Is That a Frozen Lake on Pluto?

By Nadia Drake
photographs by NASA, Jhuapl, SwRI
A patch of crisscrossing gullies that could have been carved by liquids
Photograph by NASA, Jhuapl, SwRI

THE WOODLANDS, Texas—Liquids may have pooled and flowed on Pluto’s surface within the last million years – and they may do so again, scientists reported March 21 at the Lunar and Planetary Science Conference.

Though not a given, the presence of liquids on Pluto at any point is puzzling, given that average temperatures on the frozen world hover around -240 Celsius. But, as NASA’s New Horizons team is learning, Pluto is anything but dead—or predictable.

“What the data revealed did not surprise us,” says NASA’s Jim Green. “It shocked us.”

Two lines of evidence suggest the dwarf world’s surface may occasionally be just a little bit wetter than it is now. One is based on how the planet’s atmospheric pressure changes during Pluto’s 248-year orbit, and the other comes from recent images sent home by the New Horizons spacecraft, which flew by Pluto in July 2015.

For starters, Pluto’s axis is tilted by about 120 degrees—it’s tipped so far over that its north pole actually points downward (as a comparison, Earth is tipped 23 degrees). As Pluto orbits the sun, it experiences some of the most extreme seasonal shifts in the solar system, with parts of it swinging between a half-century of nearly complete sunlight and a half-century of perpetual night.

When scientists simulated these seasonal changes over millions of years, taking into account how Pluto’s tilt can wobble just a bit, they realized that Pluto’s nitrogen atmosphere becomes dramatically thicker and thinner over millions of years.

“The pressure changes radically,” says New Horizons principal investigator Alan Stern. Today, he says, Pluto’s atmospheric pressure is “atypically low,” noting that at maximum it can be more than 20,000 times the current reading.
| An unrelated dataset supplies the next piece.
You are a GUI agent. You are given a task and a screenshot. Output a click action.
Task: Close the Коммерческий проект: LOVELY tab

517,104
That means surface temperatures must be fluctuating enough to mess with the nitrogen on Pluto’s surface, driving it from a frozen solid into a gas. And sometimes, the temperature and pressure occasionally rise high enough for liquid nitrogen to flow on the surface.
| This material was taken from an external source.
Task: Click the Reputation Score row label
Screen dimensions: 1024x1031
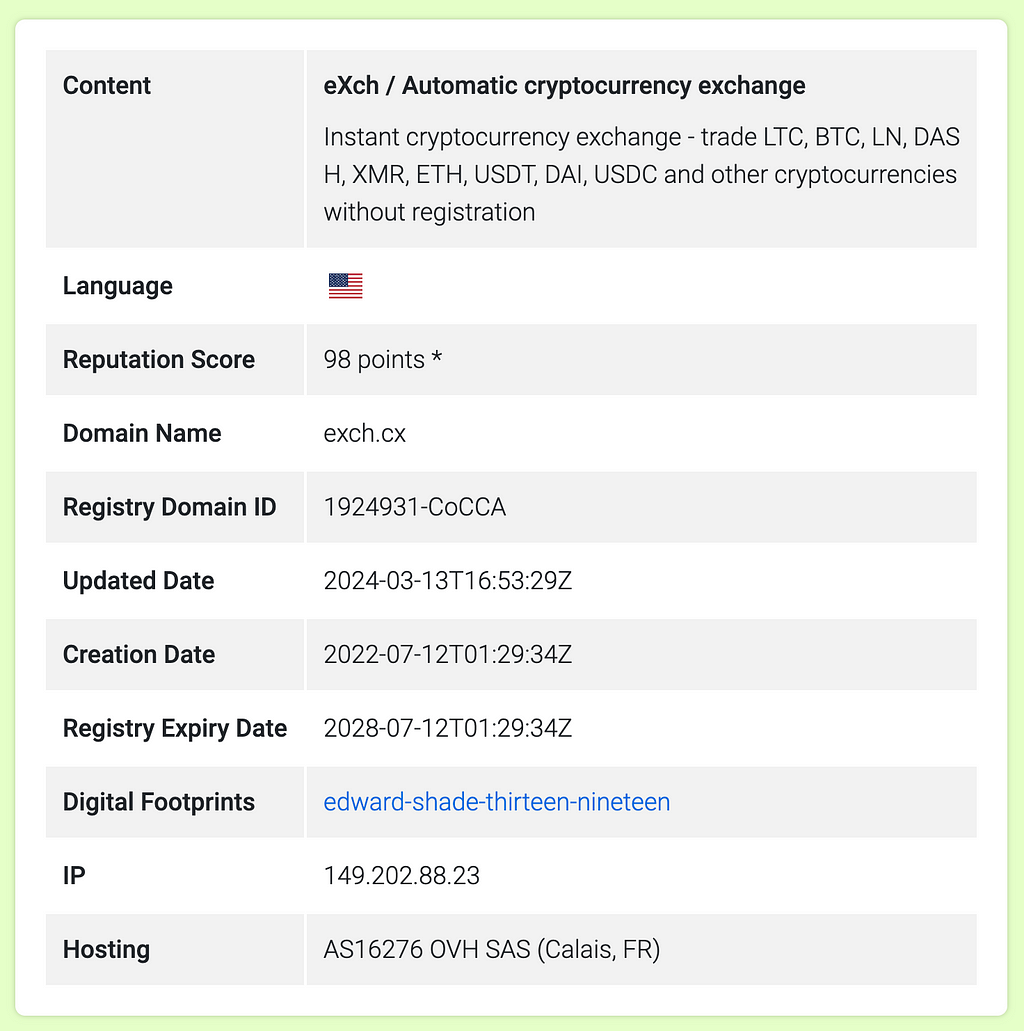Action: pos(158,360)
The last time temperatures were sufficiently high to melt nitrogen was around 800,000 years ago, when Pluto’s orbital alignment led to its most extreme warm climate, says MIT’s Richard Binzel.

“The current Pluto is in an intermediate phase between its climate extremes,” Binzel says.

Next, as the New Horizons team studied the images coming back from the spacecraft, scientists started to spot surface features that looked as though they’d been carved by liquid. “We see for all the world what looks to a lot of our team like a former lake, a frozen lake,” Stern says. That lake, located just north of the smooth, bright icefield known as Sputnik Planum, measures about 20 miles from one end to the other. But there are also forking riverbeds and crisscrossing gullies that could have been sculpted by a similarly liquidy hand.

Though it’s not entirely clear what kind of liquid may occasionally trickle across the surface of a world billions of miles from the sun, nitrogen is a decent guess. Other possibilities include neon, molecular oxygen, or molecular helium, though it’s not likely those species are present in sufficient quantities to craft the observed features.

“This story, like the planet, is evolving,” Stern says.

Indeed, as tipped-over Pluto continues tracing its oval path around the sun, its temperature will continue to rise and fall, perhaps awakening that frozen nitrogen in another several million years and once again sending it tumbling through gullies and streambeds.